You have to be linebacker tough. I observed this trait first hand watching "Wild Bill" Cody, a New Orleans Saint linebacker, pull off his own big toe nail with a pair of pliers at halftime so that he could continue to play. It had been cracked in the first quarter when a lineman had stepped on it with his cleats. You need to play (or work) through minor inconveniences.
You have to be wide receiver smart. Al Dodd, a New Orleans Saint wideout, had a chance to field punts against the Atlanta Falcons because of an injury to our regular punt returner. Al had bragged all week how great he was going to do. The first punting situation arrived. Al should have fair caught the ball, but in his exuberance to show off and back up his wild talk, he fielded it amongst several Falcons. As I set the huddle after Al had disappeared under a large pile of punt coverers, he came staggering into it and smiled. We all immediately noticed the loss of Al's two front teeth. Just then a Falcon jogged over, held out his hand containing one of Al's teeth and said, "Here, you might need this." We had to take a time out because our huddle dissolved into hysterical laughter. Now, here comes the smart part. Al was tough, he stayed in the game. As he was getting ready to field the next punt, he raised his hand and signaled for a fair catch as the Falcons' punt team was still lining up, before their center could even snap the ball. Al was always a quick learner.

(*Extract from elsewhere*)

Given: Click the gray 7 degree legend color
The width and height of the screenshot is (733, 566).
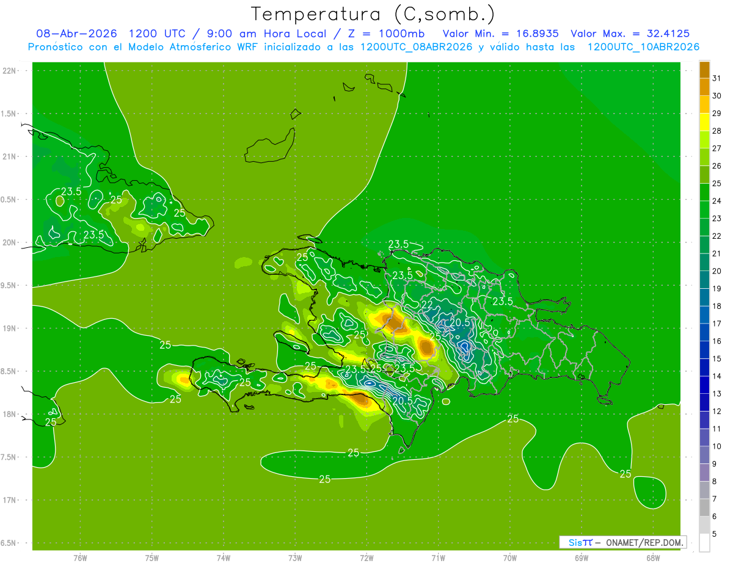Looking at the screenshot, I should pyautogui.click(x=704, y=490).
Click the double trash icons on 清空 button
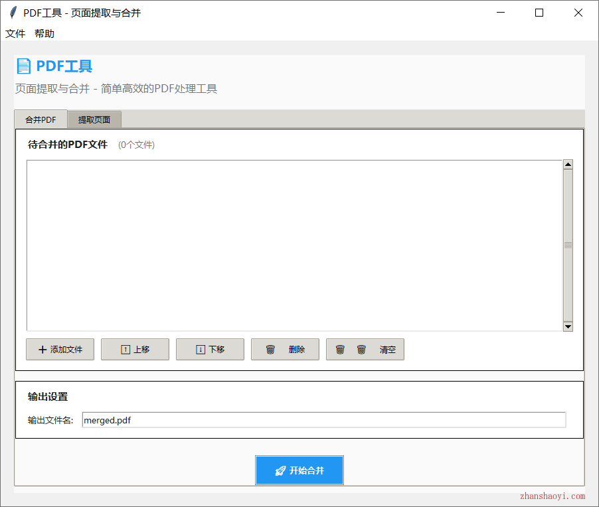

Finally, you have to not want something too much. L.T. was a defensive end, again with New Orleans. He loved to play and would do anything to be on the field. He had separated his shoulder early in the season and had worked hard to come back. The trainer had provided some pain meds to ease his participation in this, his first game back. The problem arose when L.T. took it upon himself to gain a little more pain insurance by taking just a few more of what he thought was pain medication from our medicine chest without authorization from the trainers. He mistook Quaaludes for Codeine. Strong sleeping aides instead of pain control. He had a great first half but actually fell asleep on the bench during the third quarter, toppled over backwards and re-separated his shoulder. True story.
Those values still hold true today. Toughness, intelligence, and prudence guarantee success in football, life, or any profession.